# [The problem]
The result should be an exact copy of every record, with no pictures kept.

(Stored items)
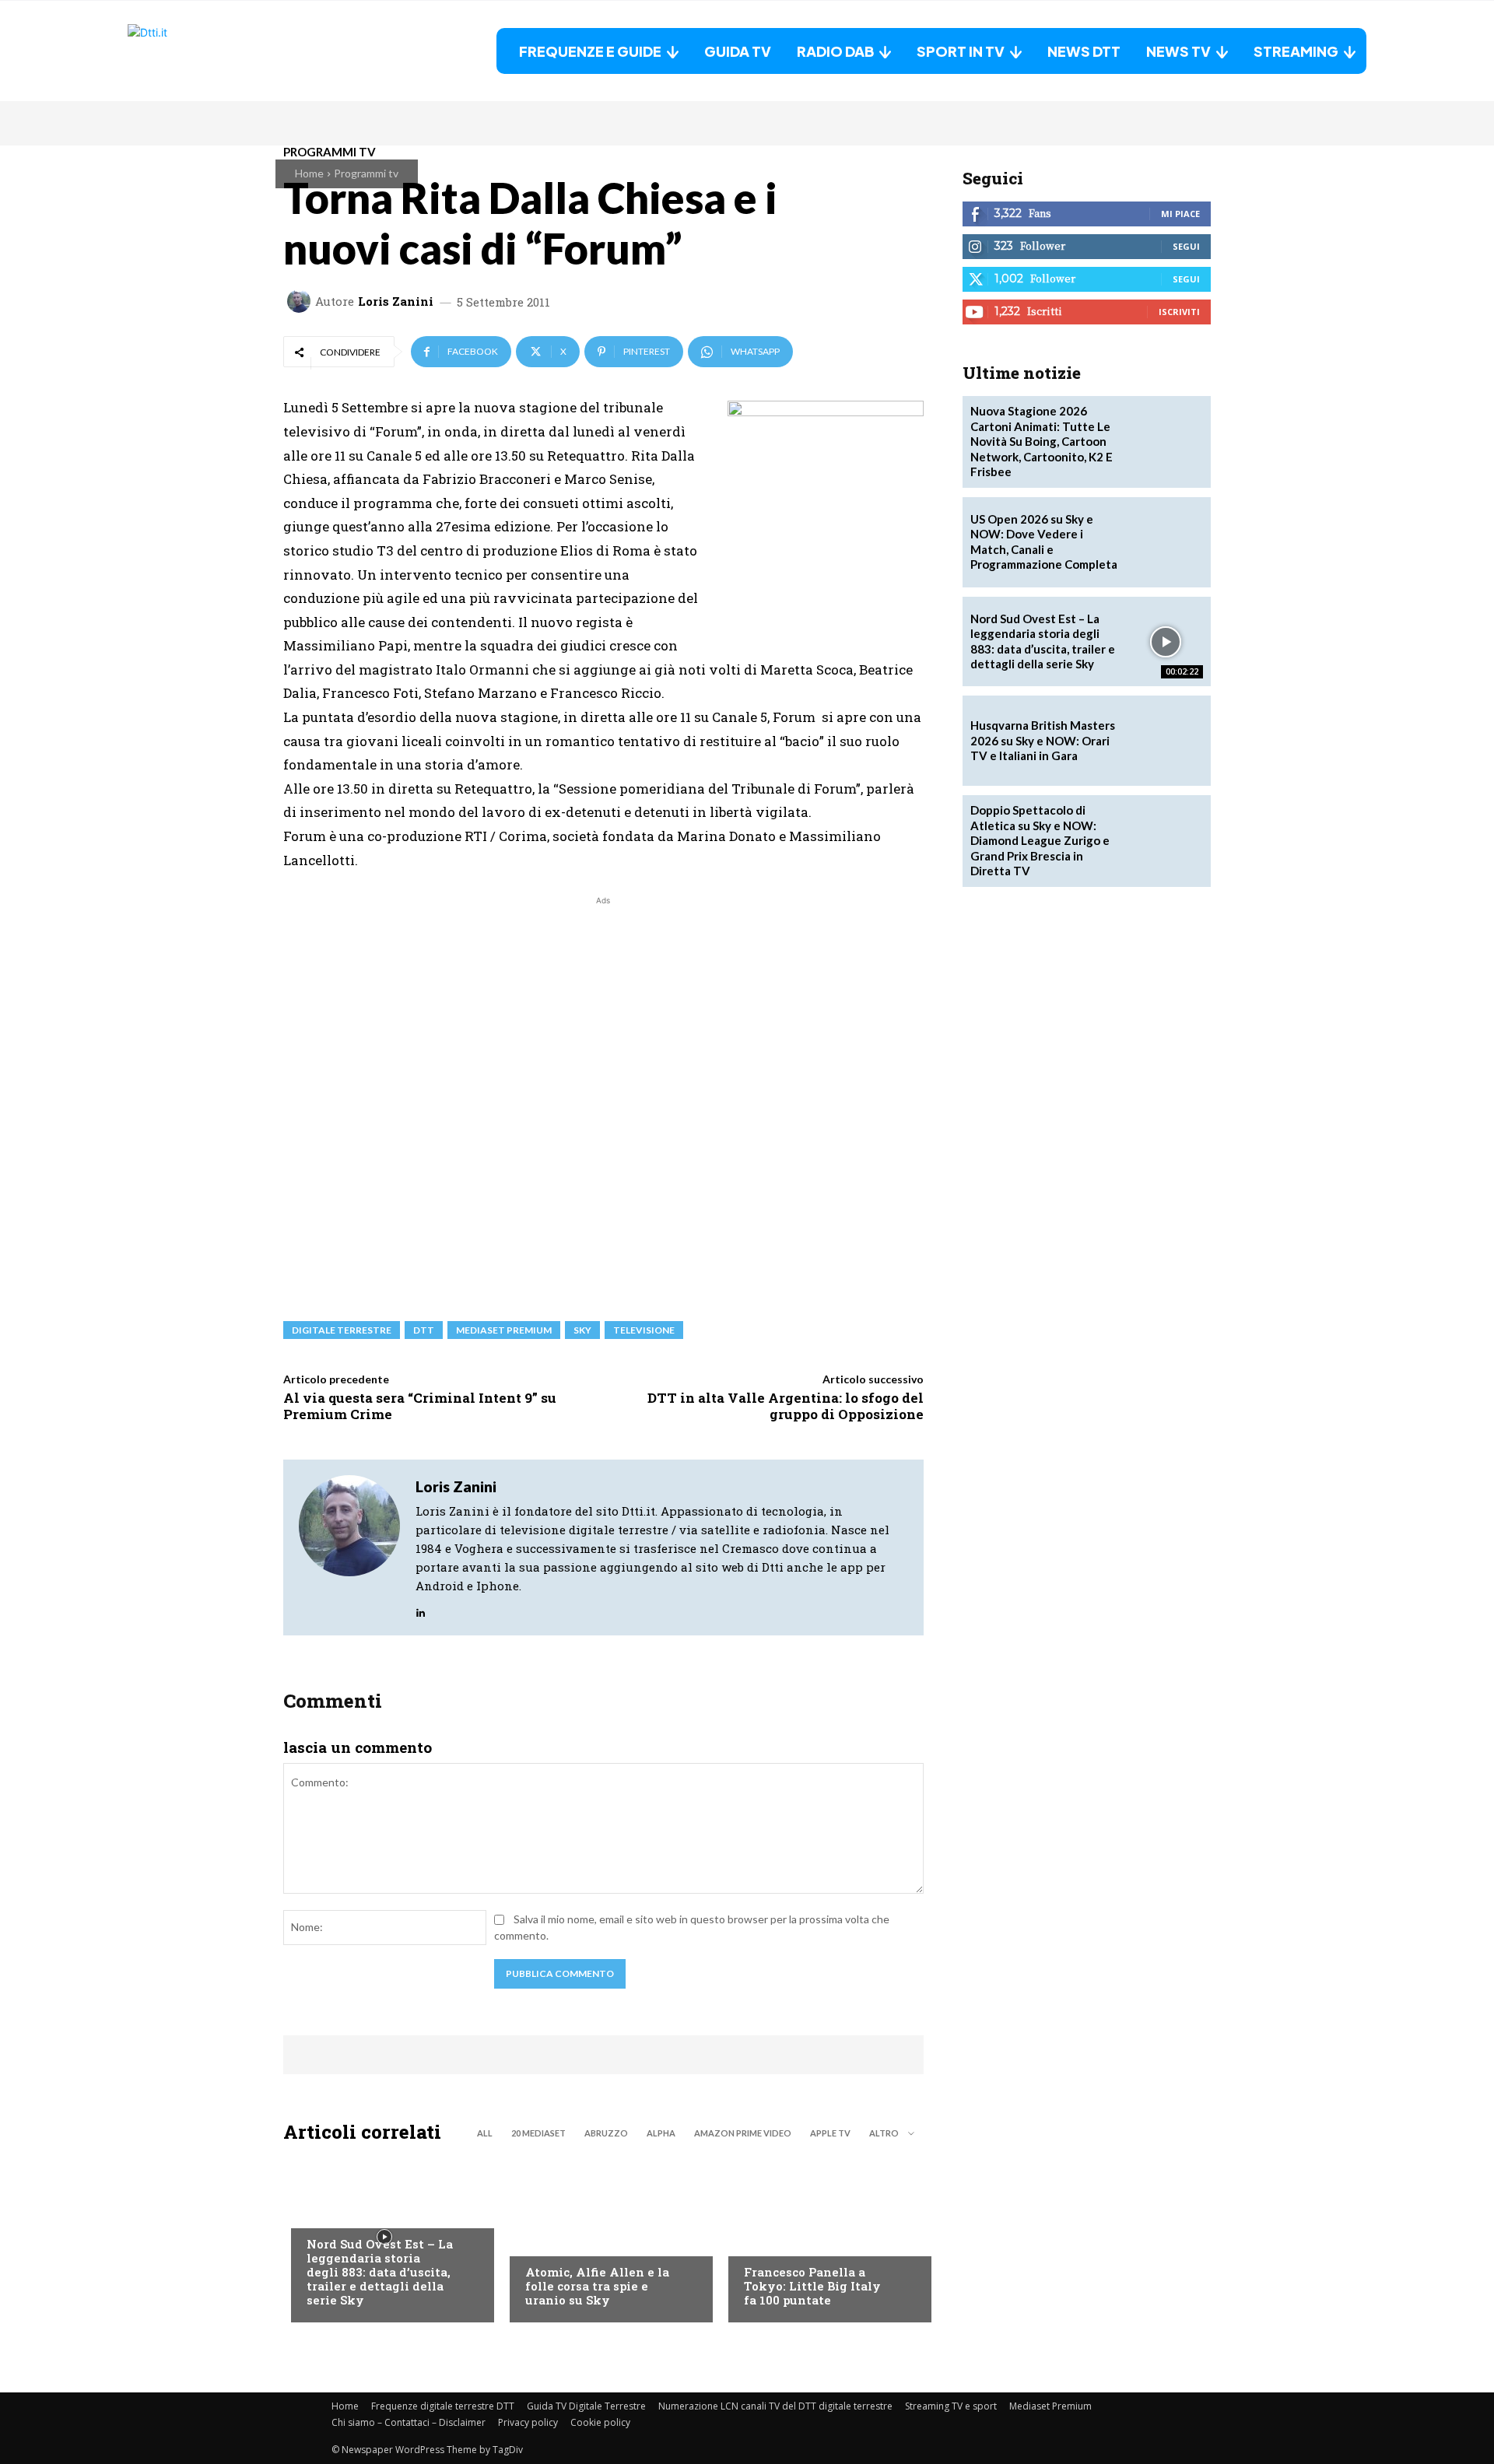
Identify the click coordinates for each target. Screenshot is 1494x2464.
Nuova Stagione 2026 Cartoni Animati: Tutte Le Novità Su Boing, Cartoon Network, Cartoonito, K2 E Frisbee (1041, 441)
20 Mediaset (538, 2133)
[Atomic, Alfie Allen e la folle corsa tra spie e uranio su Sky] (603, 2237)
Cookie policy (600, 2422)
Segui (1186, 246)
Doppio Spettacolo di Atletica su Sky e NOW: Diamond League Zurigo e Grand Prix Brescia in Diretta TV (1040, 840)
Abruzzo (606, 2133)
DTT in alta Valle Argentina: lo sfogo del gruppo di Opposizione (785, 1405)
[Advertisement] (603, 1100)
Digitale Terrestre (341, 1330)
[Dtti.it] (225, 51)
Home (309, 173)
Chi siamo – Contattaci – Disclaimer (408, 2422)
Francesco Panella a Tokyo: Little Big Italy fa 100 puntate (812, 2286)
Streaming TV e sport (951, 2406)
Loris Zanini (395, 301)
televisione (644, 1330)
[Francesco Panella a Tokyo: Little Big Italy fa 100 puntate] (822, 2237)
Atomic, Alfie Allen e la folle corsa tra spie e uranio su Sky (597, 2286)
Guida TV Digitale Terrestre (586, 2406)
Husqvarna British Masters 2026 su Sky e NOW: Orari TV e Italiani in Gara (1042, 740)
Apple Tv (830, 2133)
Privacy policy (528, 2422)
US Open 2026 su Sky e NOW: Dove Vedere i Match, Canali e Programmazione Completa (1043, 542)
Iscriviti (1179, 311)
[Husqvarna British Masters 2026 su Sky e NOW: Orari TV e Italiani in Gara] (1165, 740)
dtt (423, 1330)
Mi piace (1180, 213)
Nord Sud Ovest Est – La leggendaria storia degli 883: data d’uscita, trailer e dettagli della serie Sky (380, 2272)
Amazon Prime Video (742, 2133)
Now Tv (327, 2212)
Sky (582, 1330)
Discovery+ (774, 2240)
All (485, 2133)
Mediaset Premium (1050, 2406)
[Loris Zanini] (301, 301)
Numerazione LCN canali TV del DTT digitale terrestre (775, 2406)
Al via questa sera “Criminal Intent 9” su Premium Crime (419, 1405)
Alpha (661, 2133)
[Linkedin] (421, 1609)
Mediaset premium (504, 1330)
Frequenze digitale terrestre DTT (442, 2406)
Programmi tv (366, 173)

# [Response below]
Identify the click coordinates for each target. Screenshot is 1494x2464.
Nuova Stagione 2026 Cartoni Animati: Tutte Le Novità Su Boing, Cartoon Network, Cartoonito, K2 E Frisbee (1041, 441)
20 Mediaset (538, 2133)
[Atomic, Alfie Allen e la folle corsa tra spie e uranio su Sky] (603, 2237)
Cookie policy (600, 2422)
Segui (1186, 246)
Doppio Spettacolo di Atletica su Sky e NOW: Diamond League Zurigo e Grand Prix Brescia in Diretta TV (1040, 840)
Abruzzo (606, 2133)
DTT in alta Valle Argentina: lo sfogo del gruppo di Opposizione (785, 1405)
[Advertisement] (603, 1100)
Digitale Terrestre (341, 1330)
[Dtti.it] (225, 51)
Home (309, 173)
Chi siamo – Contattaci – Disclaimer (408, 2422)
Francesco Panella a Tokyo: Little Big Italy fa 100 puntate (812, 2286)
Streaming TV e sport (951, 2406)
Loris Zanini (395, 301)
televisione (644, 1330)
[Francesco Panella a Tokyo: Little Big Italy fa 100 puntate] (822, 2237)
Atomic, Alfie Allen e la folle corsa tra spie e uranio su Sky (597, 2286)
Guida TV Digitale Terrestre (586, 2406)
Husqvarna British Masters 2026 su Sky e NOW: Orari TV e Italiani in Gara (1042, 740)
Apple Tv (830, 2133)
Privacy policy (528, 2422)
US Open 2026 su Sky e NOW: Dove Vedere i Match, Canali e Programmazione Completa (1043, 542)
Iscriviti (1179, 311)
[Husqvarna British Masters 2026 su Sky e NOW: Orari TV e Italiani in Gara] (1165, 740)
dtt (423, 1330)
Mi piace (1180, 213)
Nord Sud Ovest Est – La leggendaria storia degli 883: data d’uscita, trailer e dettagli della serie Sky (380, 2272)
Amazon Prime Video (742, 2133)
Now Tv (327, 2212)
Sky (582, 1330)
Discovery+ (774, 2240)
All (485, 2133)
Mediaset Premium (1050, 2406)
[Loris Zanini] (301, 301)
Numerazione LCN canali TV del DTT digitale terrestre (775, 2406)
Al via questa sera “Criminal Intent 9” su Premium Crime (419, 1405)
Alpha (661, 2133)
[Linkedin] (421, 1609)
Mediaset premium (504, 1330)
Frequenze digitale terrestre DTT (442, 2406)
Programmi tv (366, 173)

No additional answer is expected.